Experts from the maritime industry met on the M/S Pearl Seaways from January 28-30 for the e-Navigation Underway 2014 international conference. One topic of the talks and discussions was unmanned shipping, which Fraunhofer CML is examining and advancing as part of the research project MUNIN (Maritime Unmanned Navigation through Intelligence in Networks).
e-navigation – in other words the collection, analysis and exchange of maritime information both on land and at sea – was the main subject of talk on the M/S Pearl Seaways and discussed by the maritime experts on various levels. Speaker at this seagoing conference, which sailed between the Scandinavian port cities of Copenhagen and Oslo, was Hans-Christoph Burmeister from Fraunhofer CML, among others. He spoke about unmanned shipping as well as the MUNIN research project.
“Autonomous shipping has many benefits. For instance, it can contribute to lowering operational costs and reducing environmental pollution. At the same time, it offers new career opportunities for maritime experts, enabling them to work on land for the most part and thus remain within in their social surroundings,” emphasized Burmeister.
Regarding the conference’s main topic, Burmeister illustrated how the journey from e-navigation to autonomous shipping could be achieved: “The topic of unmanned shipping goes beyond e-navigation, which has been the context to date. However, research in this area does profit greatly from e-navigation.”
The MUNIN project also contributes to achieving some of the goals defined in NAV 59 (59th session of the IMO Sub-Committee on Safety of Navigation) in September 2013. These include improved reliability, stability and resilience of navigational information. Thanks to on-site testing and simulations of navigational sensor fusion, in other words the fusion of output data from several sensors, MUNIN is providing important input in this field. Additionally, as part of MUNIN, a modern sensor system is being developed that functions both as an automatic and a remote-controlled monitoring post. In NAV 59, it was also stipulated that information, which is received with the help of communication equipment, be integrated and presented in graph-based displays. The experts from MUNIN are working on a function indicator system within this field which monitors ship status. “The aspects fundamental to the topic of e-navigation are thus also vital for unmanned shipping and will be pushed ahead with during development,” Burmeister said.
The three-year research project, MUNIN – Maritime Unmanned Navigation through Intelligence in Networks, was launched in September 2012. The aim of this project is to develop a concept for autonomous ship operations. The idea is that such unmanned ships should be able to navigate autonomously on the high seas in the future and be controlled by the respective land-based operational centers. The overall MUNIN concept encompasses several linked systems, whereby the focus is on the expansion and connection of existing technologies. In this way, the ships of today can be upgraded to autonomous ships. In addition to its development, the concept is also being tested for its realization with the help of integrated simulators within MUNIN. The results from MUNIN should contribute to achieving sustainable shipping in Europe, both from a financial as well as from ecological and social standpoints. Fraunhofer CML is leading this project in close collaboration with MARINTEK (Norwegian Marine Technology Research Institute), based in Norway. MARINTEK is developing a method for autonomous navigation on the high seas and performing the assessment of the final concept for autonomous ships. More information available at www.unmanned-ship.org/munin/.

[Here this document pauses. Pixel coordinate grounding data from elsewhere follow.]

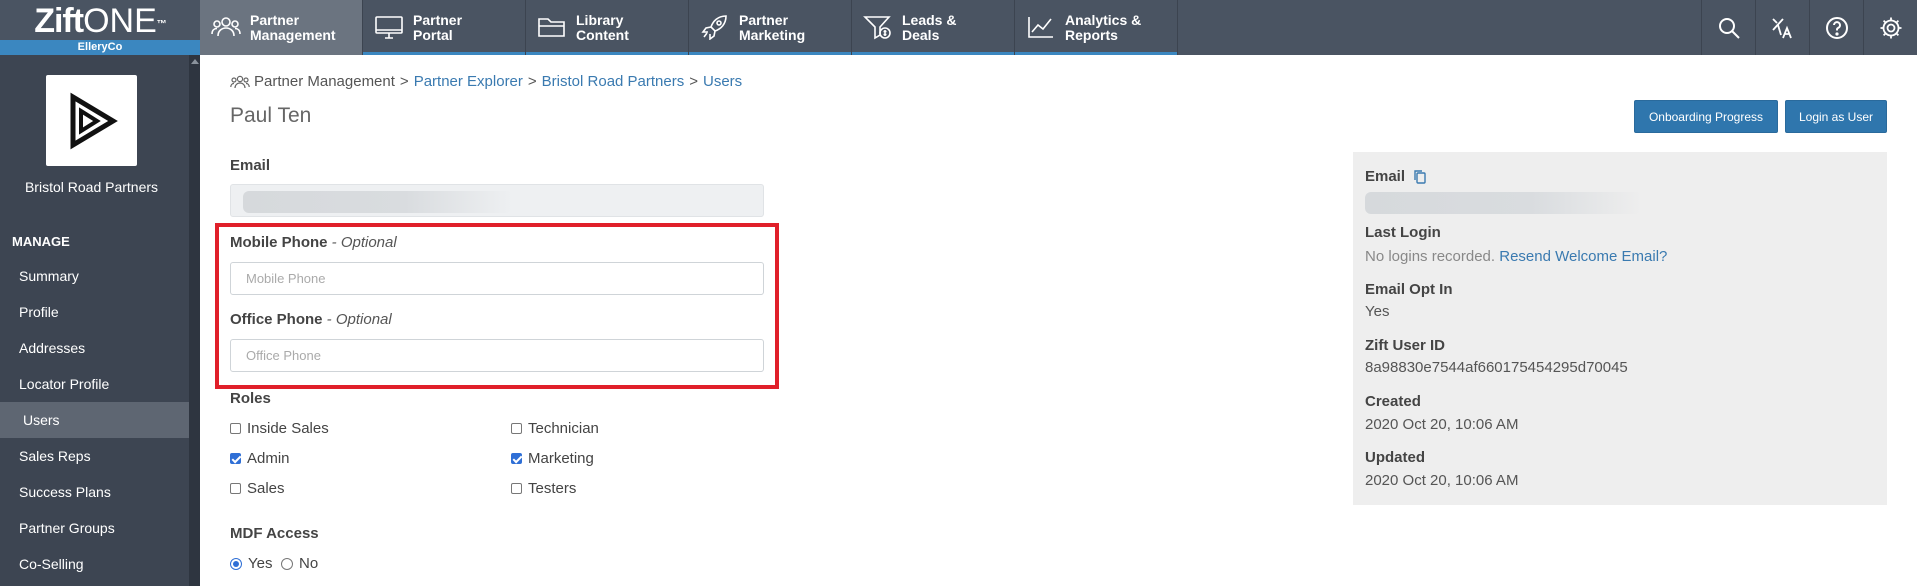  I want to click on partner-logo, so click(92, 120).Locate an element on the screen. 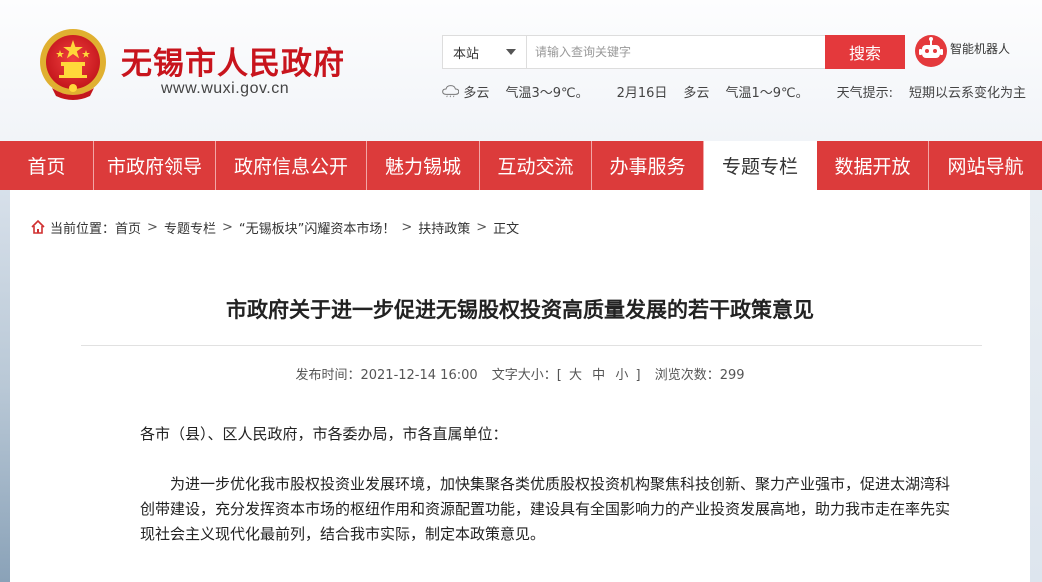 Image resolution: width=1042 pixels, height=582 pixels. home-icon is located at coordinates (38, 226).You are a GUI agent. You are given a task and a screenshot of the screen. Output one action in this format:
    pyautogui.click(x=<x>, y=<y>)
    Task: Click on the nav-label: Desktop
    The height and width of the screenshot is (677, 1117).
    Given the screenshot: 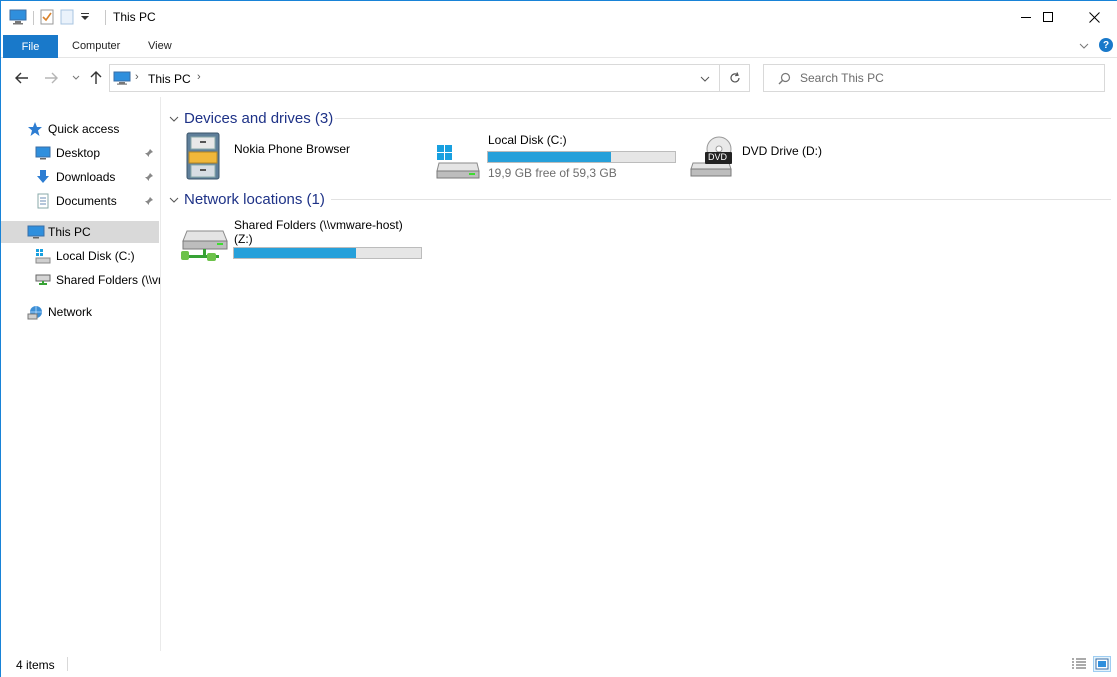 What is the action you would take?
    pyautogui.click(x=78, y=153)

Fraunhofer CML develops and optimizes processes and systems alongside the maritime supply chain. Within practically oriented research projects CML supports public and private clients of port operation as well as from the logistics services industry and from the shipping business to initiate and realize innovations.
Research of practical utility lies at the heart of all activities pursued by the Fraunhofer-Gesellschaft. At present, the Fraunhofer-Gesellschaft maintains 67 institutes and research units. The majority of the more than 23,000 staff are qualified scientists and engineers, who work with an annual research budget of €2 billion. Of this sum, more than €1.7 billion is generated through contract research. More than 70 percent of the Fraunhofer-Gesellschaft’s contract research revenue is derived from contracts with industry and from publicly financed research projects.